-- PROBLEM TO SOLVE --
Which lines of the listing hold the string "will"? Copy those lines.

-- RECORDS TO PROCESS --
────────────────────
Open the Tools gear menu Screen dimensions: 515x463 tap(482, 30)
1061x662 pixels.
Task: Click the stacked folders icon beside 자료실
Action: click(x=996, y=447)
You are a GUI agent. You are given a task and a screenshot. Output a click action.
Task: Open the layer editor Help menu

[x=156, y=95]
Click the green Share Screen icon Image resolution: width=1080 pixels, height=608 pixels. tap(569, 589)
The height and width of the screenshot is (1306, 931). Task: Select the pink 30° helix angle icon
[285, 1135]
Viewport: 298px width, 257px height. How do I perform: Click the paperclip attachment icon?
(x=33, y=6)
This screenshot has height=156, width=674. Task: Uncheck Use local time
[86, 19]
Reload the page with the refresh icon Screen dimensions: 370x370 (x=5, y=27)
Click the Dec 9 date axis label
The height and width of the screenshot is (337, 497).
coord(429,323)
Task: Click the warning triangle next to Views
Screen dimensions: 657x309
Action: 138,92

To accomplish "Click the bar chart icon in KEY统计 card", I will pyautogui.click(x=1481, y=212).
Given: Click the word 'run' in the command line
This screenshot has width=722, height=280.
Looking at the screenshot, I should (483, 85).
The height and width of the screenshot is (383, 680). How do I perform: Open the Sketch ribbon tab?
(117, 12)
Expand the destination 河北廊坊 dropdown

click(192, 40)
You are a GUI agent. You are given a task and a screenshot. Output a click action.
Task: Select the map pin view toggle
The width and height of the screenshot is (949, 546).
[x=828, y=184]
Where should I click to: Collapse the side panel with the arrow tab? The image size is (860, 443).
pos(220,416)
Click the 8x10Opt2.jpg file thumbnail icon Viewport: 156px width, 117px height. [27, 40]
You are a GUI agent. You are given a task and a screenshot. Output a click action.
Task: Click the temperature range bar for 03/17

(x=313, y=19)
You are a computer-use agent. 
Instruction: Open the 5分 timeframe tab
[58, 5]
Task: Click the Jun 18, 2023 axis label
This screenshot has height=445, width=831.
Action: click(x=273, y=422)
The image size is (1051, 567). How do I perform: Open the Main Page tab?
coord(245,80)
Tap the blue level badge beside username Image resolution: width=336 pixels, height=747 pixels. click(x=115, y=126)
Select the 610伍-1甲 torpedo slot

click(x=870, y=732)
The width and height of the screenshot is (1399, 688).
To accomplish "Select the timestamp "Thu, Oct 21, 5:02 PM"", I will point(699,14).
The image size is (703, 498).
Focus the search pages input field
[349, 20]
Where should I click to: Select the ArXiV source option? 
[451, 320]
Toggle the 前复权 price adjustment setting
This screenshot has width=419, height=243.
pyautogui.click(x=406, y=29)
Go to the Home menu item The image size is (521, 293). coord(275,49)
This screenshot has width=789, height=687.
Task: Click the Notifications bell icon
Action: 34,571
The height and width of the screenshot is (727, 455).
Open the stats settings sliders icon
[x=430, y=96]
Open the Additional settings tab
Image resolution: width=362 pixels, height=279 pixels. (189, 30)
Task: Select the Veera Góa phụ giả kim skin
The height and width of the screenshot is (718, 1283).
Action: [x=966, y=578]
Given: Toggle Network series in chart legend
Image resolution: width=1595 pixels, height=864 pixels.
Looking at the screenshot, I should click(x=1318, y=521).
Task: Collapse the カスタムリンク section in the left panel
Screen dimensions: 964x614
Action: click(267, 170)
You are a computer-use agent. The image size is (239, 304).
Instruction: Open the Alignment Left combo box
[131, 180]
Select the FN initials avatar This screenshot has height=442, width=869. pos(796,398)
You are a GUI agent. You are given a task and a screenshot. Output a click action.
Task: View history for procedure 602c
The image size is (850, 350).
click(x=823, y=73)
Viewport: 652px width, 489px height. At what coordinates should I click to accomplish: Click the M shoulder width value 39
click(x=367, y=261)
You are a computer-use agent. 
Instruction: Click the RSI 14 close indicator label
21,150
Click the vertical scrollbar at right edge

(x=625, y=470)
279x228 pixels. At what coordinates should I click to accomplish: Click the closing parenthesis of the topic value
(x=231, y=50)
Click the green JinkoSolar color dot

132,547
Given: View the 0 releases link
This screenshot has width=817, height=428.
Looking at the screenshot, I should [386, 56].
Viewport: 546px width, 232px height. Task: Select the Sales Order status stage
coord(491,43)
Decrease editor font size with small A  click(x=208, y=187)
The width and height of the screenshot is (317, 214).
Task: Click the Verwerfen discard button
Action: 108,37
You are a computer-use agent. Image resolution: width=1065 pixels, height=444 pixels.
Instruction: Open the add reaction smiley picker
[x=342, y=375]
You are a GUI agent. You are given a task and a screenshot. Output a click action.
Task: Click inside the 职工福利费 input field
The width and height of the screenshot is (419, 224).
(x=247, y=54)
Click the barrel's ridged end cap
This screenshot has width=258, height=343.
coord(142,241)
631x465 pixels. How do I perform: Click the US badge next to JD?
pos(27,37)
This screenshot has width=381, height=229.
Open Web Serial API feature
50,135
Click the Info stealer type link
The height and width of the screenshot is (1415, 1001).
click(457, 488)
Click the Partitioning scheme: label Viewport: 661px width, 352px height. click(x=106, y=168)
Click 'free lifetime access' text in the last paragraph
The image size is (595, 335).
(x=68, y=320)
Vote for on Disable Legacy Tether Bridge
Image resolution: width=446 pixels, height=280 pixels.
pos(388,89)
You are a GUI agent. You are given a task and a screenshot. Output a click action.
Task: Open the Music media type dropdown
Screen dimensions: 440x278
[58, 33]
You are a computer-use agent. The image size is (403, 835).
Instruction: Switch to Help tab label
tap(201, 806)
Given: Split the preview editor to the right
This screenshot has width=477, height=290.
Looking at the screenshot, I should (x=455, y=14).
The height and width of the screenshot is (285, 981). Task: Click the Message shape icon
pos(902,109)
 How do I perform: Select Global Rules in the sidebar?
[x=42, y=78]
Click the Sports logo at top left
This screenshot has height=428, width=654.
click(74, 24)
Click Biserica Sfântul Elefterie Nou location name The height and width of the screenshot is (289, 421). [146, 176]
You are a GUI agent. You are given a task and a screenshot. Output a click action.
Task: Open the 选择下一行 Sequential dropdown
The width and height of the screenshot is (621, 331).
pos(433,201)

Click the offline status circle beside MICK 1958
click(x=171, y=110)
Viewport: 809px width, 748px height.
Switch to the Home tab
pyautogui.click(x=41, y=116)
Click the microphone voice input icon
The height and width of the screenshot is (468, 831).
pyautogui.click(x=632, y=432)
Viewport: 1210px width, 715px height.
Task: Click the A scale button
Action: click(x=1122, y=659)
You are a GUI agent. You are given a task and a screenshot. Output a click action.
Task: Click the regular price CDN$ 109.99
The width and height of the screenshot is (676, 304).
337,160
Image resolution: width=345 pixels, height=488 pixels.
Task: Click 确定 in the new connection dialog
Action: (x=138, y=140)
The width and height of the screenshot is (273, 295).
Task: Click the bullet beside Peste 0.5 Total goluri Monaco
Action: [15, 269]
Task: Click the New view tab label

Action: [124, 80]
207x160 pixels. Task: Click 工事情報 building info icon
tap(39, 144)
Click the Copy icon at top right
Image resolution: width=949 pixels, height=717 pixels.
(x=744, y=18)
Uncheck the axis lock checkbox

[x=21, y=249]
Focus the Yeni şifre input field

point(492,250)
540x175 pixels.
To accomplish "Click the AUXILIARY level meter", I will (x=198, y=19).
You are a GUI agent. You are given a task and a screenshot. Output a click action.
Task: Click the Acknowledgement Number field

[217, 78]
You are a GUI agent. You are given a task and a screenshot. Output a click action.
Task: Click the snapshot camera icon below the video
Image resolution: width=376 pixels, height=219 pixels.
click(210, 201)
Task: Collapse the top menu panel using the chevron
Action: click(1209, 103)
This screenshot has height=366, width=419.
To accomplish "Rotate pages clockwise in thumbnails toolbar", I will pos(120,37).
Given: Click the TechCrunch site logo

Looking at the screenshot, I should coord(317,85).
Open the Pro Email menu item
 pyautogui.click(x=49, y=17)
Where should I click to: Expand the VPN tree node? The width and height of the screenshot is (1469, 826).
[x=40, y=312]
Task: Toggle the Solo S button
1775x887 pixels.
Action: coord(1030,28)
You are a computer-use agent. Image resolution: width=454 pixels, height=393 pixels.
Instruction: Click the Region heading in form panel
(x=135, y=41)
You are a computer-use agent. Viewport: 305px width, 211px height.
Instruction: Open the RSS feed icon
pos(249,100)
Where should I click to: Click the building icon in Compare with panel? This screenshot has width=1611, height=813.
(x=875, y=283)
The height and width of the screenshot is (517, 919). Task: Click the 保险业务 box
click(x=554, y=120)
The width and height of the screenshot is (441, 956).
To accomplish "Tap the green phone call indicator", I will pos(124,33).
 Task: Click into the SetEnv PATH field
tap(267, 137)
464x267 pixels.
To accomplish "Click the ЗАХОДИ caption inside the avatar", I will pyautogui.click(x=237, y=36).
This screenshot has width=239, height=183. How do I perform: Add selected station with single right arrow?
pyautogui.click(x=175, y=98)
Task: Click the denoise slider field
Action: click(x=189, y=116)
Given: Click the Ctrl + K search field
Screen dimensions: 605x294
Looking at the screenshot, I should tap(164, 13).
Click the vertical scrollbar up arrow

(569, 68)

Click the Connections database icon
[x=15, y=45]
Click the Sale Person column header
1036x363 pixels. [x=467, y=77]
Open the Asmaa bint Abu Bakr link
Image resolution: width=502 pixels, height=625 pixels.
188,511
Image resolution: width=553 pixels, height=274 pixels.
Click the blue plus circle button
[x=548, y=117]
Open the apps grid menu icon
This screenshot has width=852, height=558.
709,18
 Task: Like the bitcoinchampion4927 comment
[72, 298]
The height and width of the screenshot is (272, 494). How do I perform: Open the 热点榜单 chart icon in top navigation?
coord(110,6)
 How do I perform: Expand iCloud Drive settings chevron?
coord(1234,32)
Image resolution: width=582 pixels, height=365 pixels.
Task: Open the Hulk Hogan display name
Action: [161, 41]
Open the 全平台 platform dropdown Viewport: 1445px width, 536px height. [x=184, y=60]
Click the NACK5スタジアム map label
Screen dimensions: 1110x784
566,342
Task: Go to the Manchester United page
────────────────────
-- EXERCISE RESULT --
To accomplish "Click the bar chart icon in KEY统计 card", I will pyautogui.click(x=1481, y=212).
To accomplish "Select the timestamp "Thu, Oct 21, 5:02 PM"", I will point(699,14).
To accomplish "Click the AUXILIARY level meter", I will (x=198, y=19).
To accomplish "Rotate pages clockwise in thumbnails toolbar", I will pos(120,37).
To accomplish "Tap the green phone call indicator", I will pos(124,33).
To accomplish "Click the ЗАХОДИ caption inside the avatar", I will pyautogui.click(x=237, y=36).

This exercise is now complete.